### WRITTEN PROBLEM
Reproduce every line of the rows below, requests included, but multiply each coordinate in the answers by 1.1 and round it to the nearest whole number, with halves rounded up. Omit the pictures from your output.

= = = = = = =

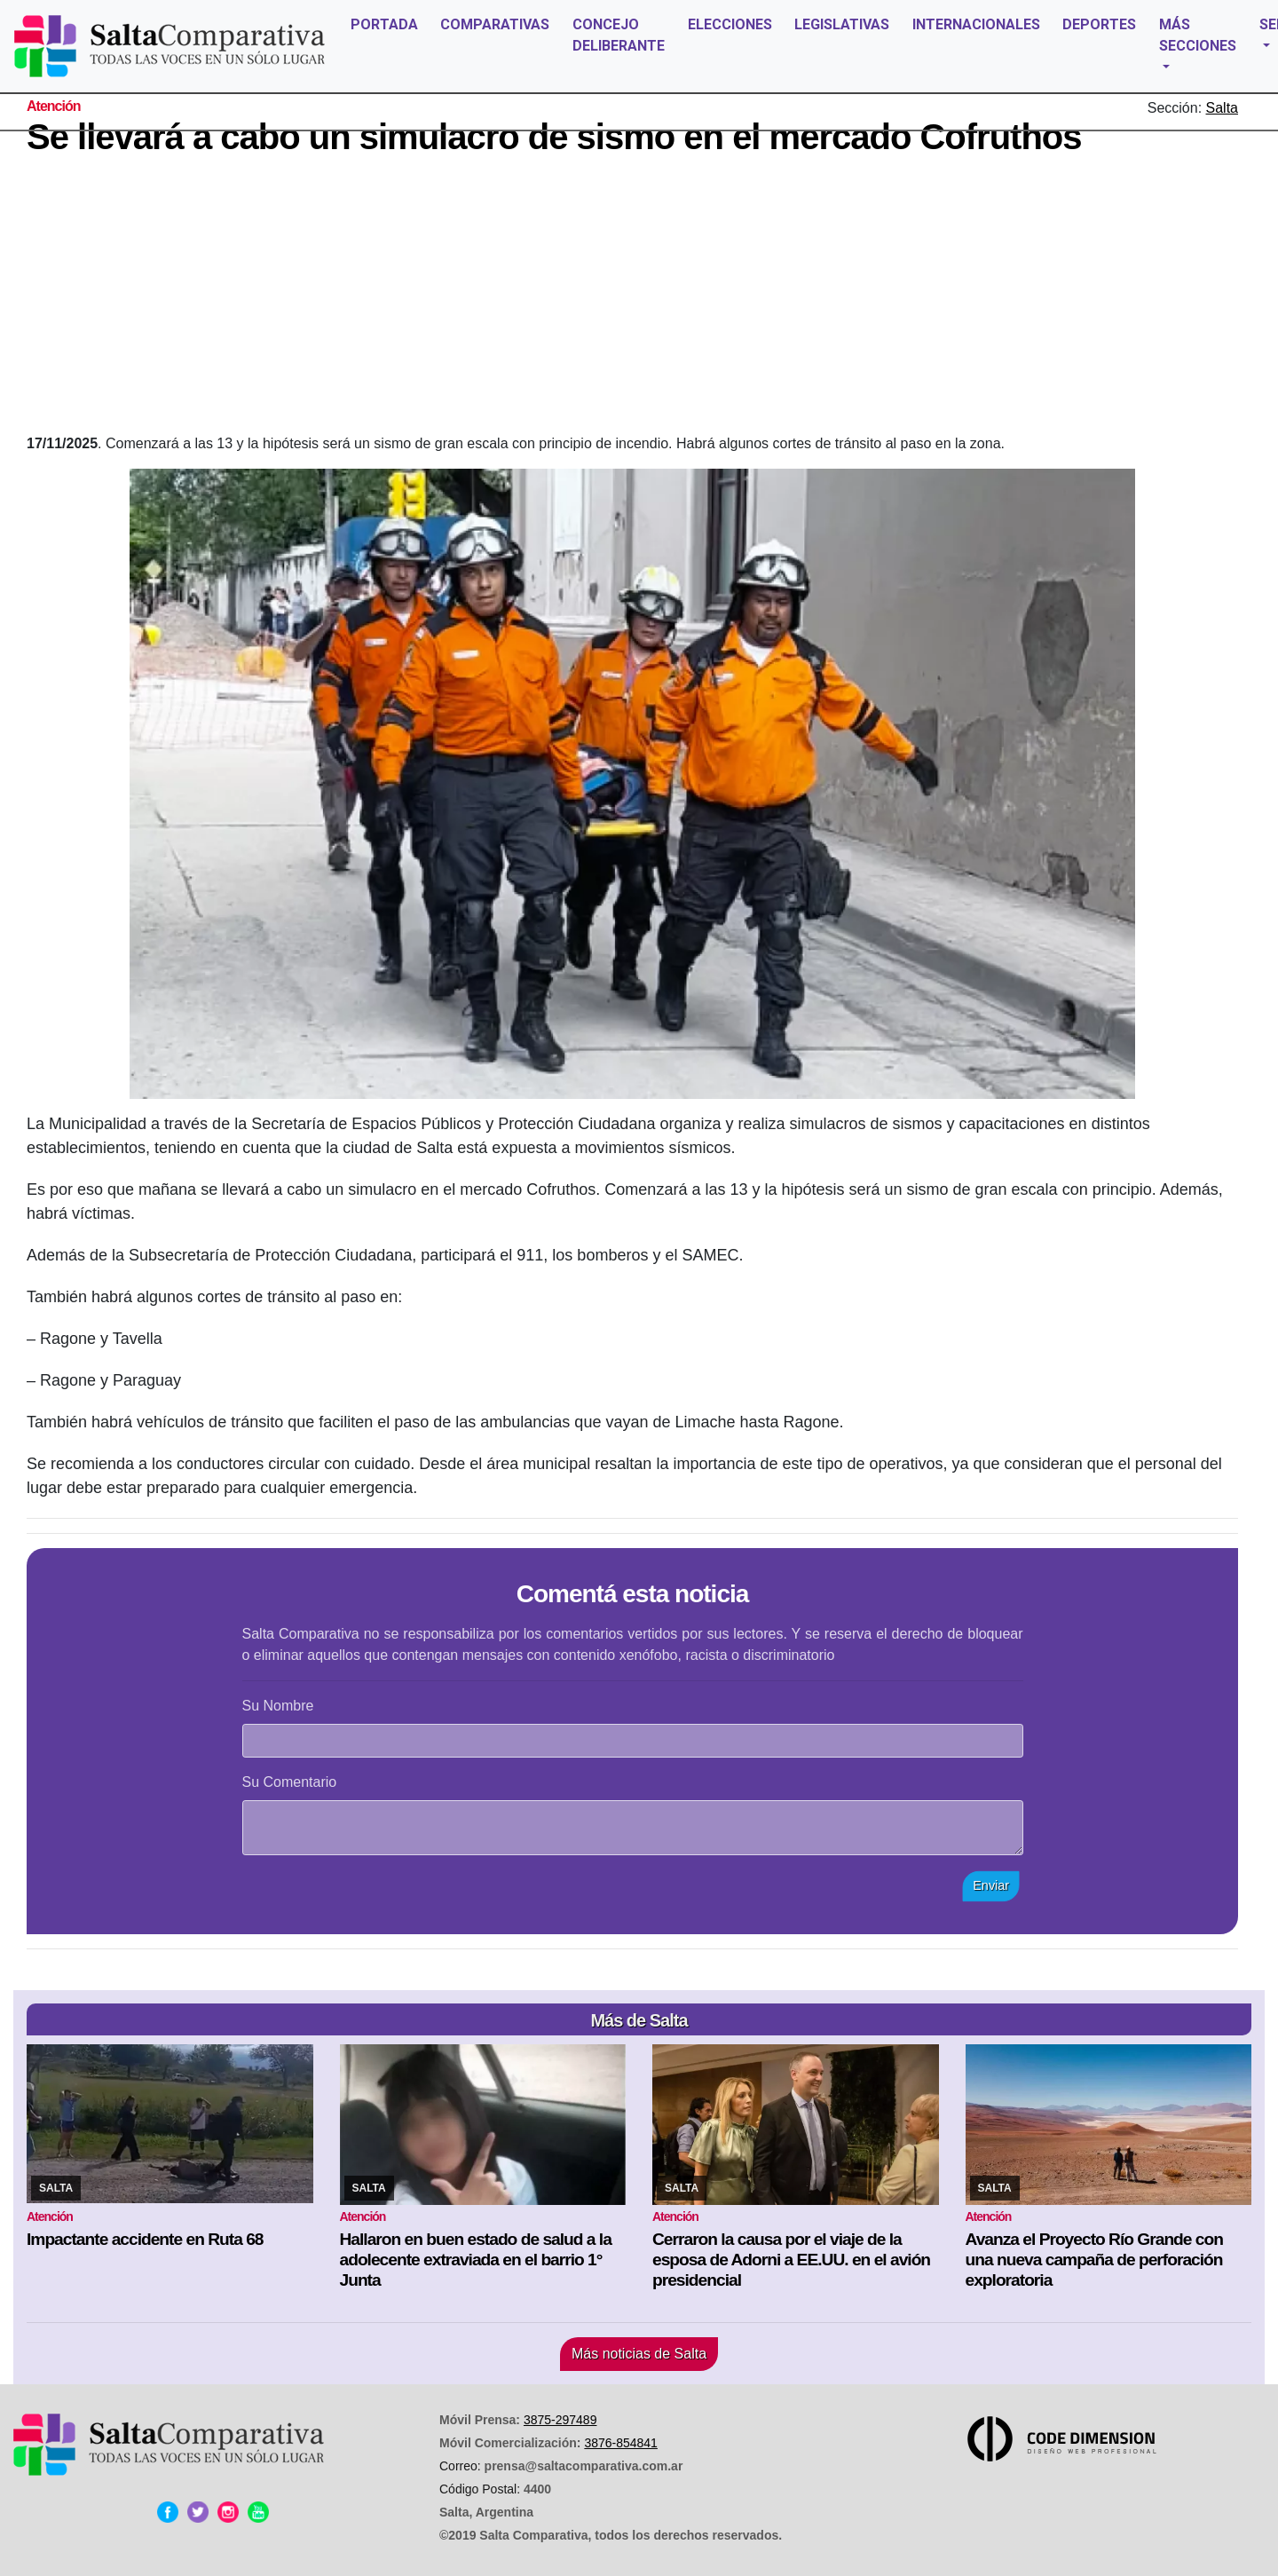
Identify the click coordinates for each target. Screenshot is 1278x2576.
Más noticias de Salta (639, 2353)
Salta (1222, 107)
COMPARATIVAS (494, 24)
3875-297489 (560, 2420)
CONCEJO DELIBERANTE (618, 35)
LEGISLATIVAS (841, 24)
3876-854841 (621, 2443)
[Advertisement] (632, 300)
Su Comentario (289, 1782)
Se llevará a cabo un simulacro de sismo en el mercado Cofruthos (554, 136)
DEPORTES (1099, 24)
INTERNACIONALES (976, 24)
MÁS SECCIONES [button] (1197, 35)
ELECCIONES (730, 24)
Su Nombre (278, 1705)
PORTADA (384, 24)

= = = = = = =

### EXERCISE SOLUTION
Identify the click coordinates for each target. Screenshot is 1278x2576.
Más noticias de Salta (703, 2588)
Salta (1344, 118)
COMPARATIVAS (543, 26)
3875-297489 (616, 2662)
CONCEJO DELIBERANTE (680, 39)
LEGISLATIVAS (925, 26)
3876-854841 (683, 2687)
[Advertisement] (695, 330)
Su Comentario (318, 1960)
Se llevará a cabo un simulacro de sismo en el mercado Cofruthos (609, 150)
DEPORTES (1209, 26)
INTERNACIONALES (1074, 26)
MÁS SECCIONES [button] (1317, 39)
ELECCIONES (803, 26)
Su Nombre (306, 1876)
PORTADA (422, 26)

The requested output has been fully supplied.